21 St. Augustine, En. in Ps. 85, 1: PL 37, 1081; cf. GILH 7.
BENEDICTUS
The Heart of God
The Old Testament speaks of God’s Heart twenty-six times. It is regarded as the organ of his will, against which man is measured… It is the Logos which is at the center of us all – without our knowing – for the center of man is the heart, and in the heart there is the guiding energy of the whole, which is the Logos. It is the Logos which enables us to be logical, to correspond to the Logos; he is the image of God after which we were created… It is here, in the heart, that the birth of the divine Logos in man takes place, that man is united with the personal, incarnate Word of God… The heart is the locus of the saving encounter with the Logos… The pierced Heart of Jesus… is not concerned with self-preservation but with self-surrender. It saves the world by opening itself… The Heart saves, indeed, but it saves by giving itself away. Thus, in the Heart of Jesus, the center of Christianity is set before us. It expresses everything, all that is genuinely new and revolutionary in the New Covenant. This Heart calls to our heart. It invites us to step forth out of the futile attempt of self-preservation and, by joining in the task of love, by handing ourselves over to him and with him, to discover the fullness of love which alone is eternity and which alone sustains the world.
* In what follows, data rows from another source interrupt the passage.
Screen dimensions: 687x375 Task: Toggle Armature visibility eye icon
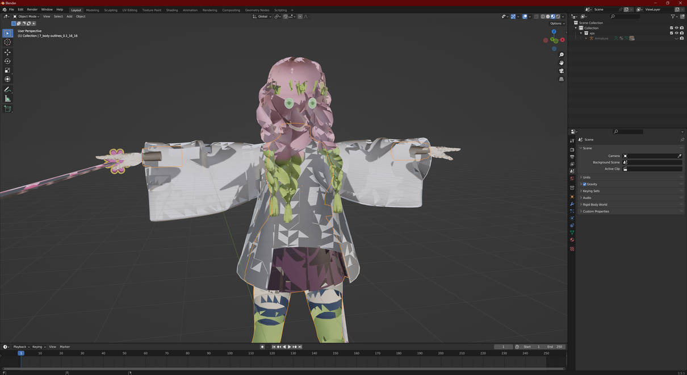(676, 38)
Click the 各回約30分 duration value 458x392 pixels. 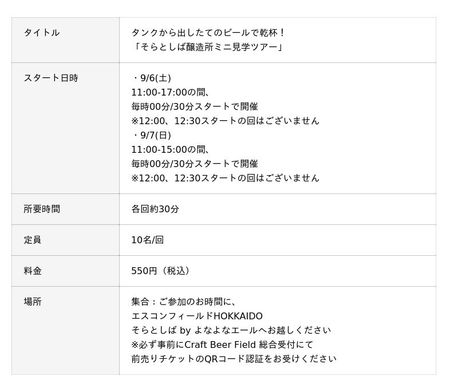(x=155, y=209)
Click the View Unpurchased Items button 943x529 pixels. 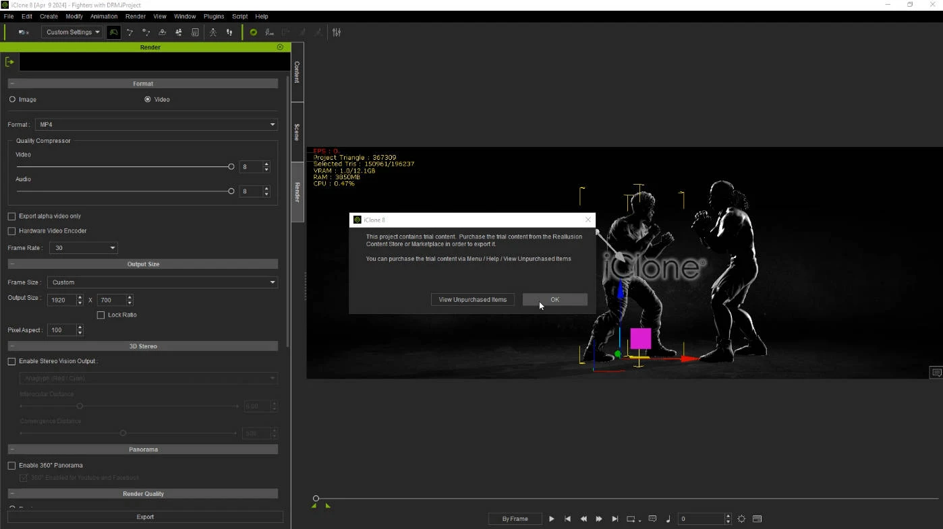click(x=472, y=300)
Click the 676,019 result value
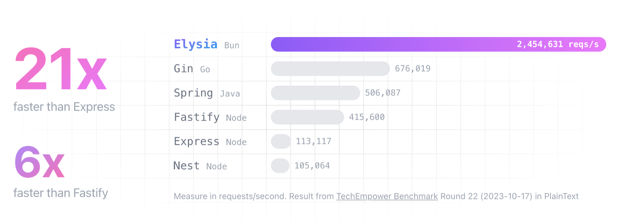This screenshot has height=224, width=619. pyautogui.click(x=413, y=69)
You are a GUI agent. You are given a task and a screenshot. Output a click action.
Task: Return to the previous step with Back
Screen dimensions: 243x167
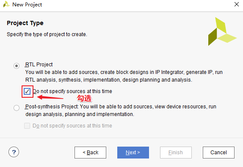(x=90, y=153)
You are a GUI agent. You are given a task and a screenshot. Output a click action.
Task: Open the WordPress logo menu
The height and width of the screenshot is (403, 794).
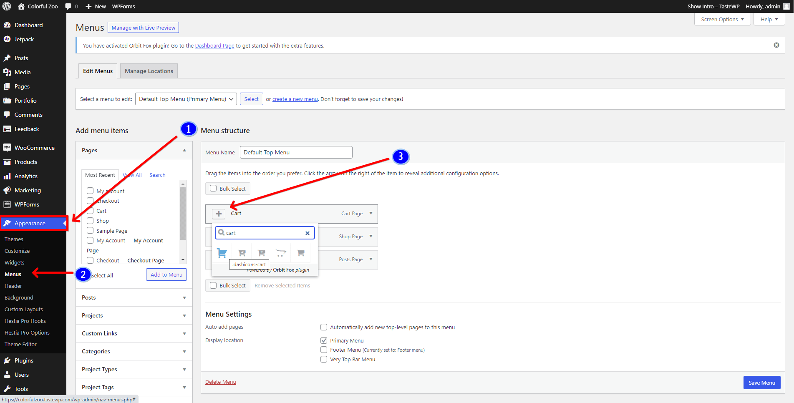[x=7, y=6]
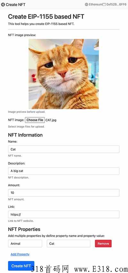Click the Amount: field label
The image size is (128, 273).
pyautogui.click(x=14, y=185)
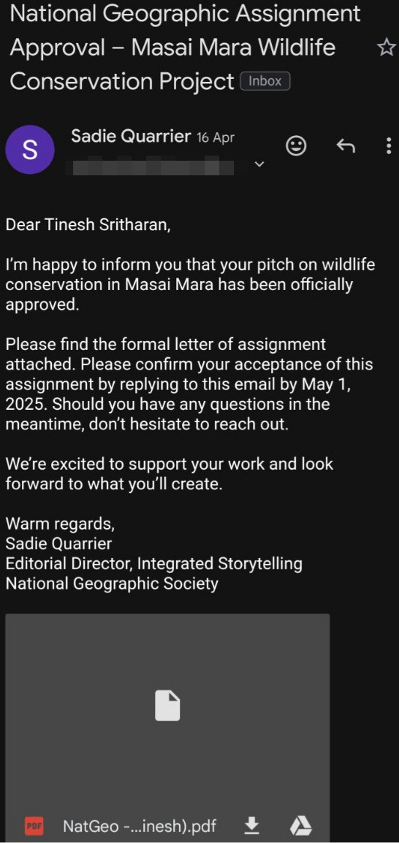
Task: Download the NatGeo PDF attachment
Action: click(x=252, y=825)
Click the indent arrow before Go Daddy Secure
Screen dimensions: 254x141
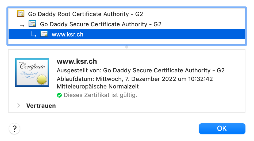coord(22,24)
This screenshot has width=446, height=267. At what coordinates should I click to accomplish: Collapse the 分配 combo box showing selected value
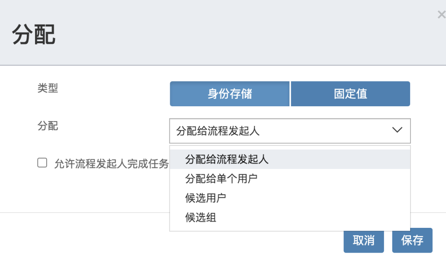(x=290, y=131)
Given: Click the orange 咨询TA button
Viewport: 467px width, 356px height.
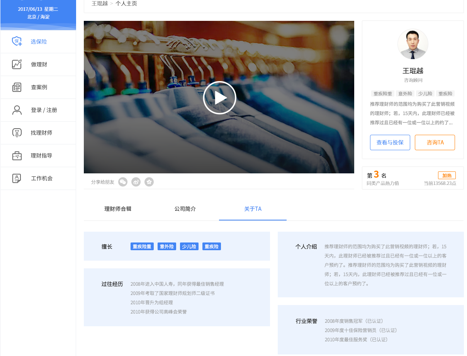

Pope Emeritus Benedict XVI
CLOSING PRAYER
Lord, You invite all who are burdened to come to You. Allow your healing hand to heal me. Touch my soul with Your compassion for others. Touch my heart with Your courage and infinite love for all. Touch my mind with Your wisdom, that my mouth may always proclaim Your praise. Teach me to reach out to You in my need, and help me to lead others to You by my example. Most loving Heart of Jesus, bring me health in body and spirit that I may serve You with all my strength. Touch gently this life which You have created, now and forever. Amen.